Friday, August 6, 2010

Calico Bush, by Rachel Field

Calico Bush is the story of Marguerite, a 12-year-old French girl, who has found herself orphaned and "bound out" to an English family settling in what is now Maine in 1743.

I remember having this book recommended to me by my 5th grade teacher, but being unable to get into it. In short, I abandoned it. Reading it today, I have no idea what my problem was! It was a quick-paced, engaging read, and Marguerite is a well-developed, likable character.

Marguerite is bound out to a family with several children younger than herself, and one son a year her senior. The family makes its way to Maine, and to the plot of land they acquired from a friend - only to find that the house has been burned down by Tarratine Indians. Despite neighbors' warnings that the site is somehow important to the Indians, and the resultant risk of raids, the family's patriarch decides to rebuild.
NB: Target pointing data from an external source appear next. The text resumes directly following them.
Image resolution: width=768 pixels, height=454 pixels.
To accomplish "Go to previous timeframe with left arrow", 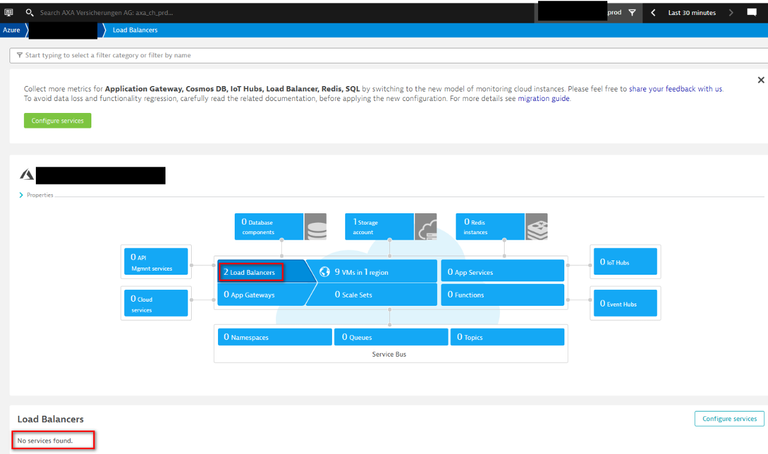I will tap(653, 13).
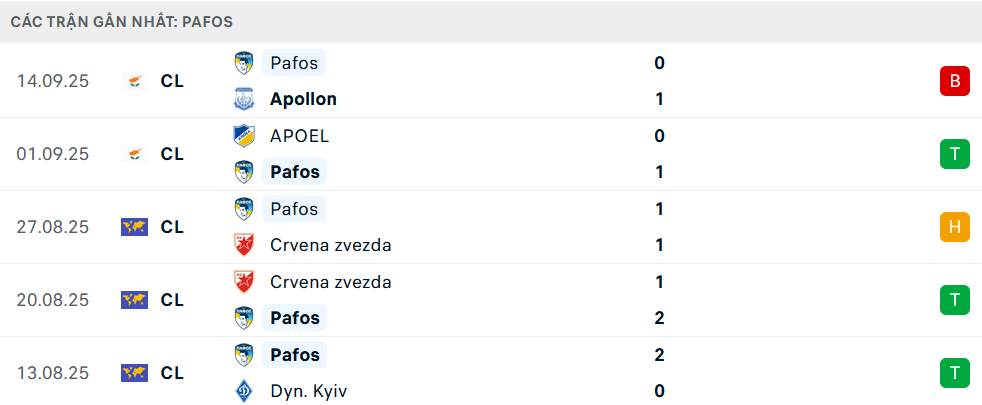Click the Dynamo Kyiv crest icon
This screenshot has height=405, width=982.
click(243, 391)
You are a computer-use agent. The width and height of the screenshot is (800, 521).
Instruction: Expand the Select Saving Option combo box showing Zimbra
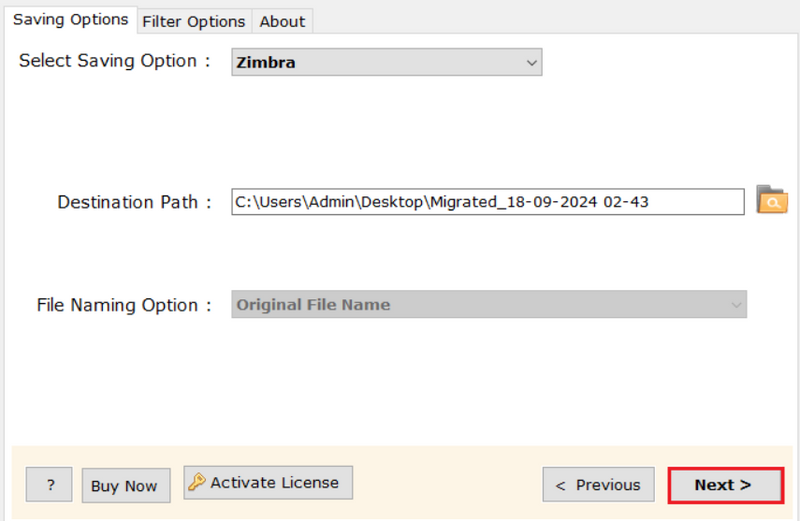tap(387, 62)
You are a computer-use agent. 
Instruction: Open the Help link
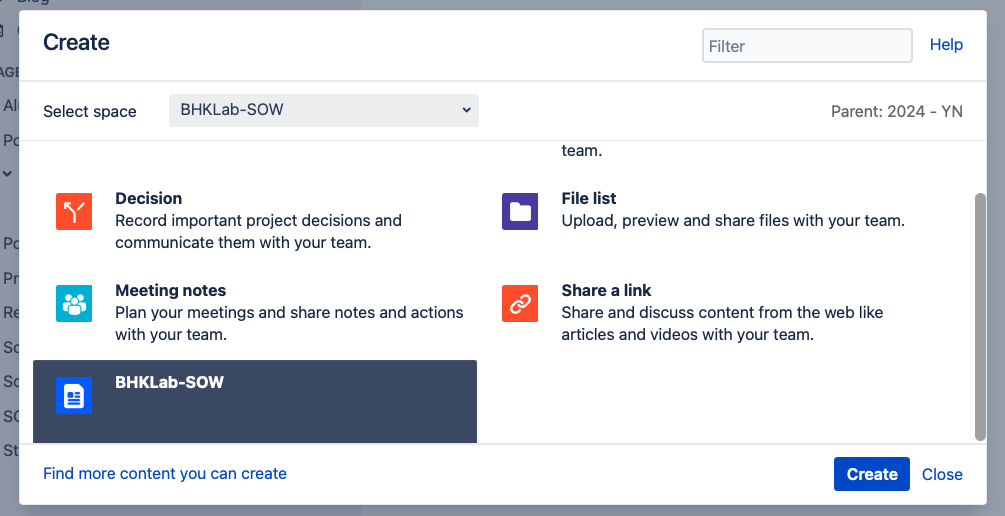tap(946, 45)
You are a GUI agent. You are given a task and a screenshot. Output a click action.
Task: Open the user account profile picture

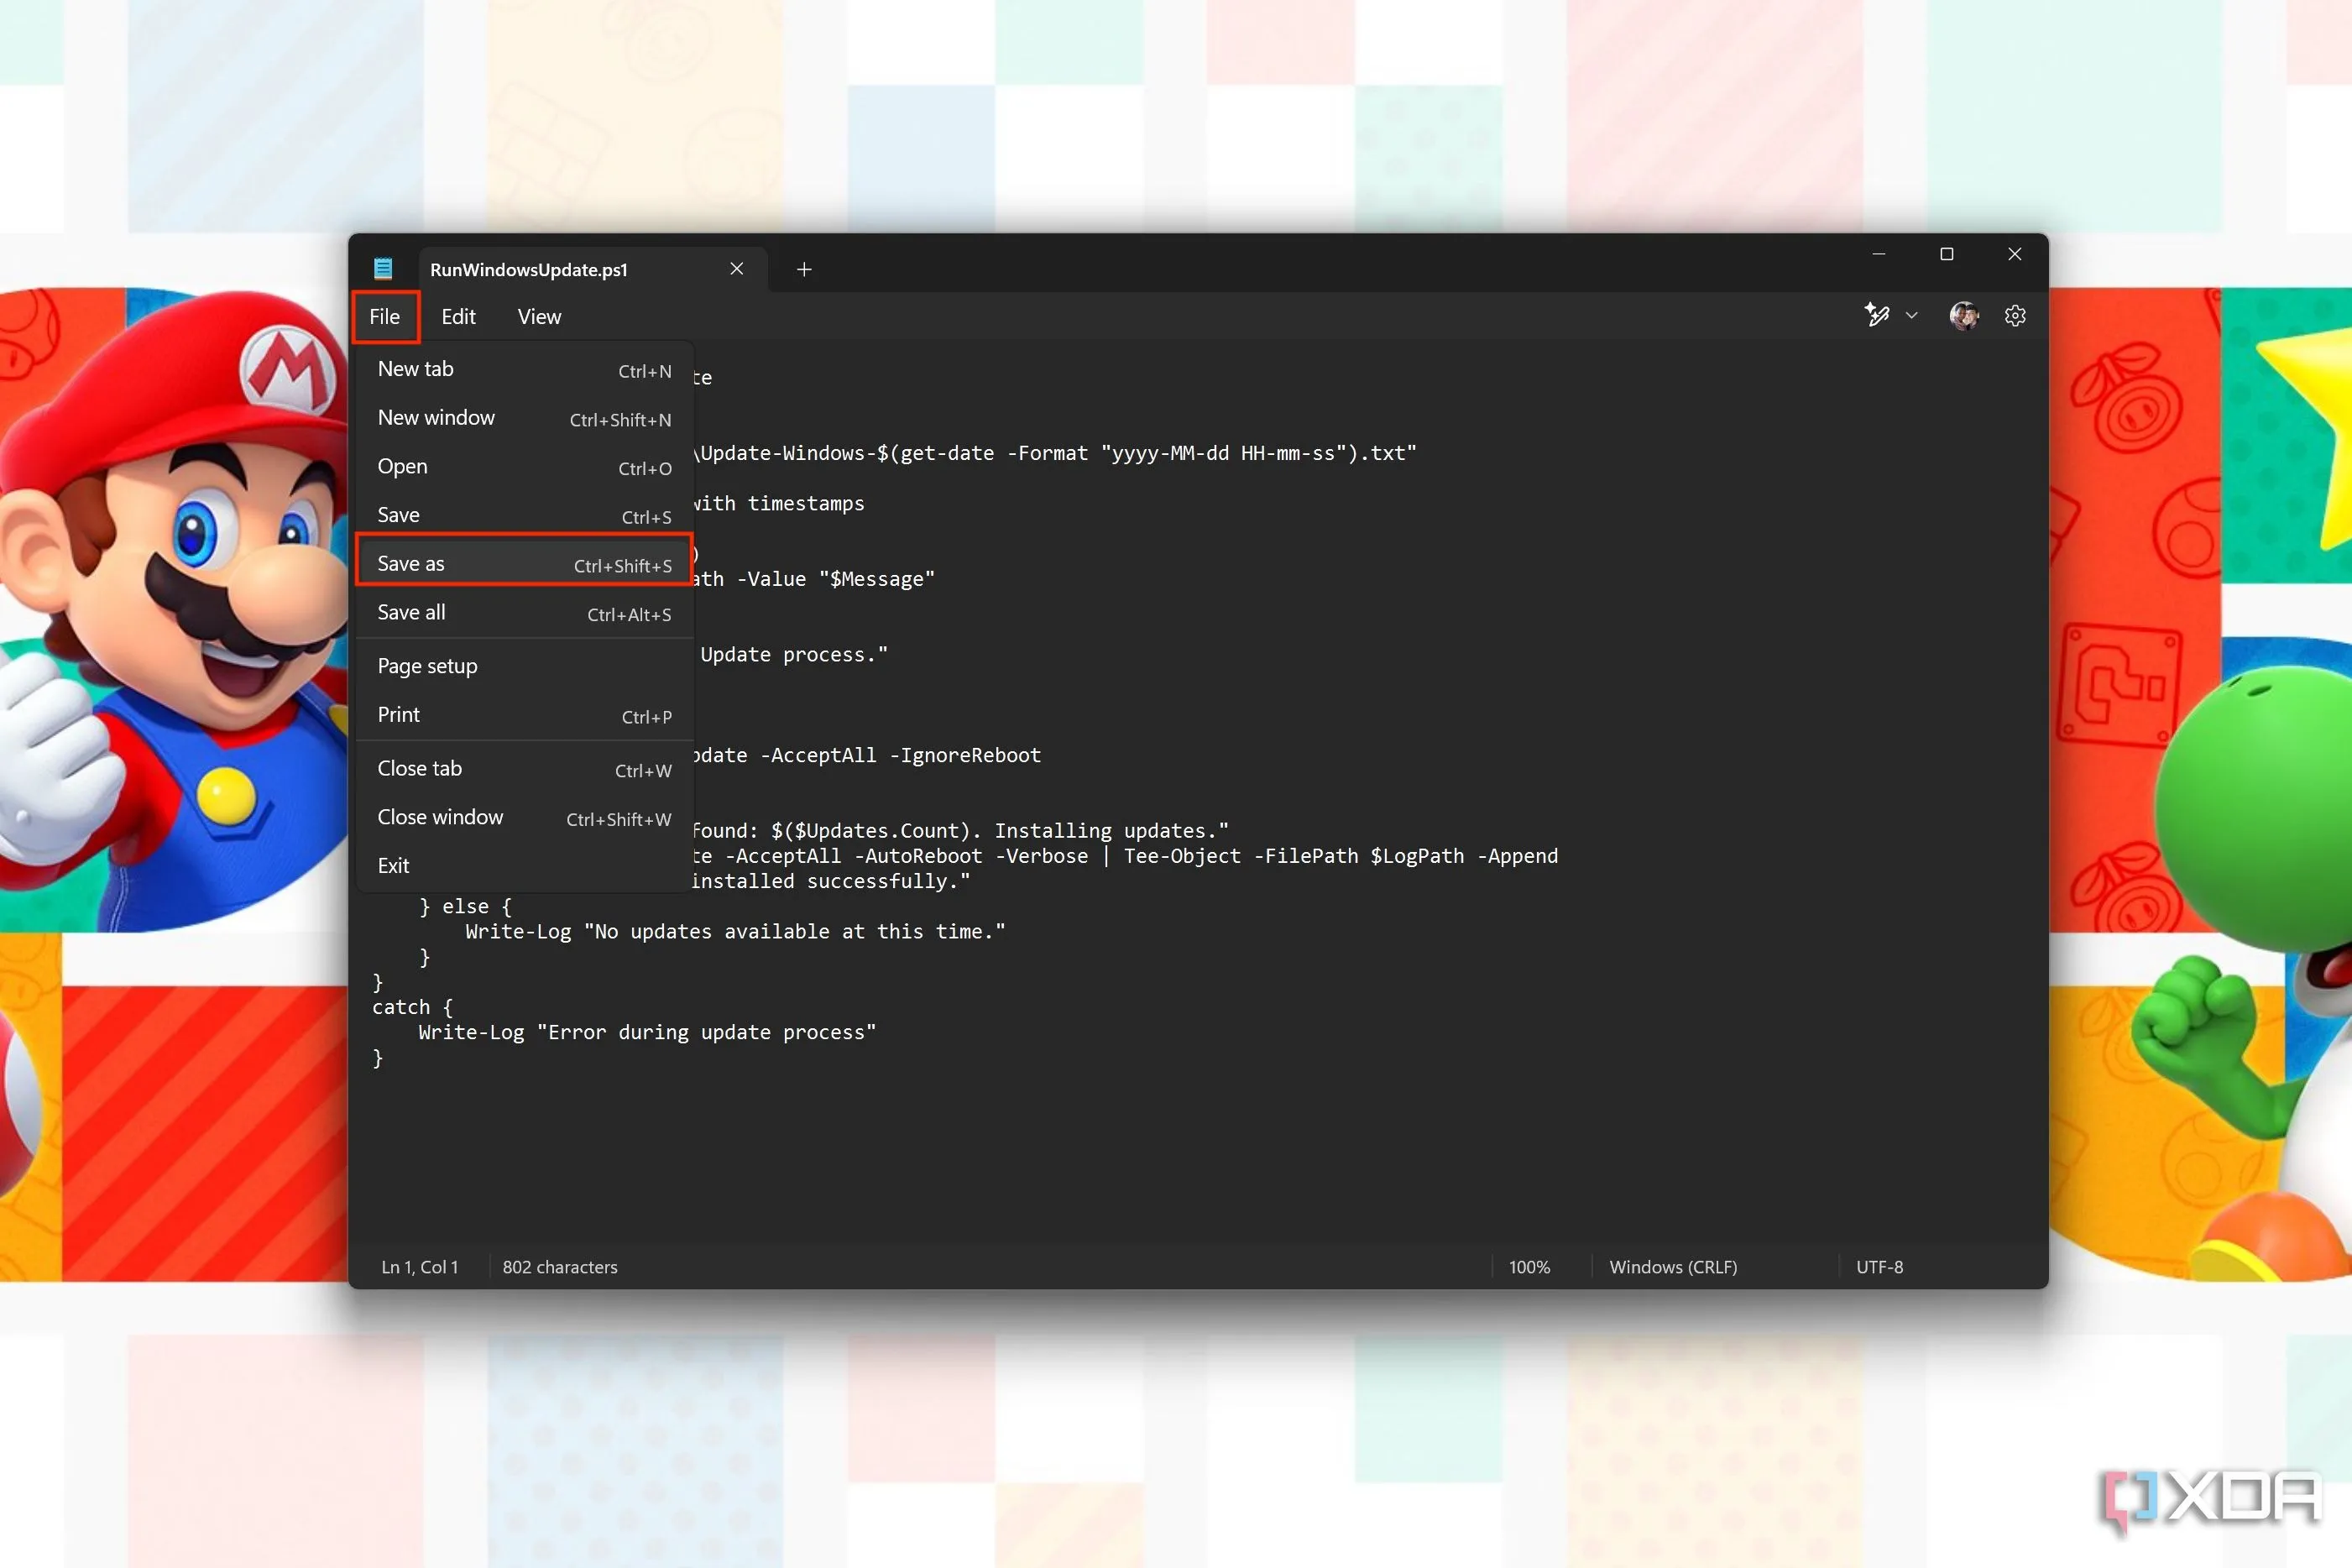[x=1963, y=316]
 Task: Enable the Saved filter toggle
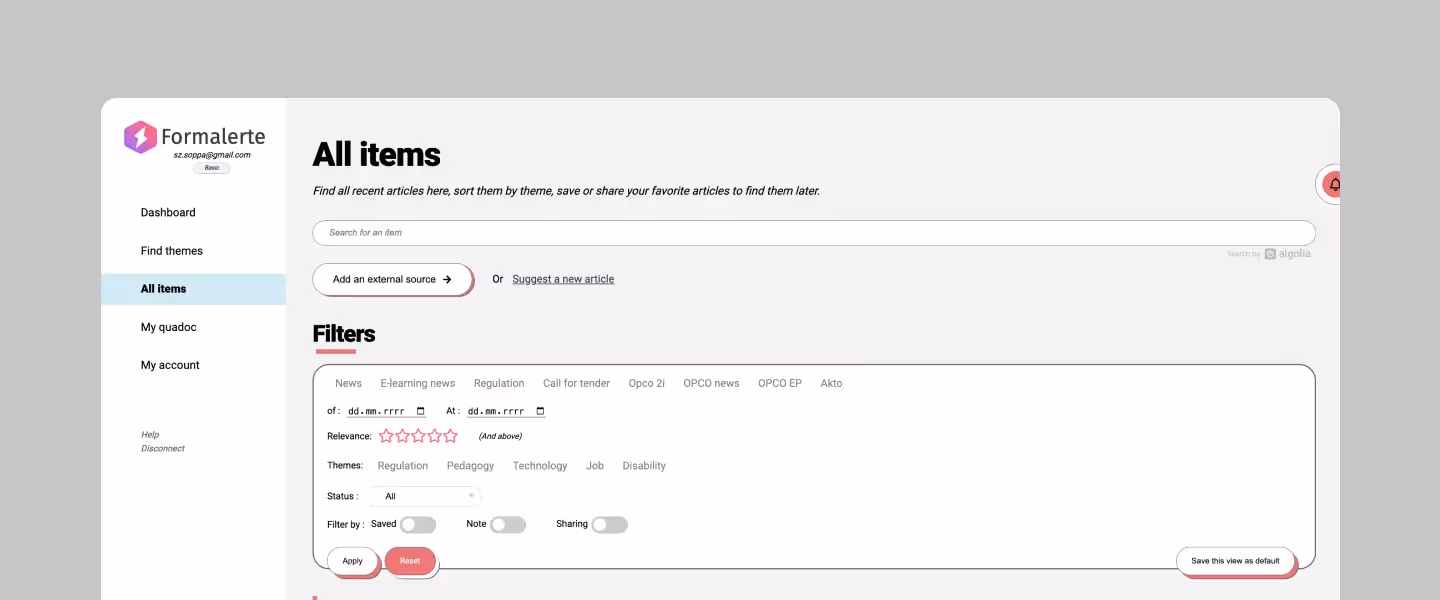click(x=418, y=524)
We watch as Marguerite learns about roof-raising festivities, corn-shucking bees, and other daily trials and tribulations of settlers of the "New World".

We also hear referenced the war with the Canadian French, protestant/Catholic tensions, and about conflicts with the Indians in the area. Marguerite herself actually finds a cave with the remnants of a white victim of a relatively recent raid; however, she also makes friends with an Indian she happens to cross paths with on Christmas Eve. That chance meeting sets the stage - and probably outcome - of a later meeting with a large group of Indians, who show up at the door of the family's cabin. Marguerite takes the situation in hand, and first gives the Indians all the food in the house, and then, in desperation, rips apart a fine linen sheet from her mistress' hope chest to make ribbons for a maypole. She does her best to show the children, and the Indians in turn, how to weave the ribbons around. It doesn't exactly work, but the Indians are enchanted, and when the maypole breaks, they take pieces of the "ribbons" and go on their way, leaving the family unharmed. As a result, the point of land where all this took place is named "The Maypole".

I wasn't able to find out via google, though I plan to do some local research when I get a chance, how true this story is. However, there is a point called The Maypole on one of the Cranberry Isles off the coast of Maine, and there is also a grave in one of the old cemeteries of a woman named Marguerite LaCroix, "the French wife of one of the early settlers". So I think Ms. Field may have been working from a local legend when she wrote this book.

Modern readers might be surprised by the treatment of Indians (more often referred to as "Injuns") in this book; at the same time, the attitudes of the English people in the book toward the Indians are probably fairly accurate. It would be worth discussing with a child reader, but for a book of this period, the treatment is not too bad. We do see their human side, thanks to Marguerite's encounters.

The book also contains some really insightful passages about Marguerite's transition from her former life in France with her grandmother and uncle, to living with this English family who don't like to hear her talk about anything Catholic or French, and who forbid her use of French with the children. She talks, for example, about noticing the first time that the thoughts in her head are in English, not French, and worrying about forgetting all of her French songs and stories, while at the same time being desperate for approval and inclusion in this new world she's found herself in.

I'd definitely recommend this book, especially to classes who are learning about early settlers of New England, for a perspective other than the Plymouth Pilgrims. It also gives a good background for discussions about French/English/Indian conflict in the 18th Century. Maine children could probably be especially interested, but I think it's a good story for a child anywhere. I'm sorry I missed out on it as a kid!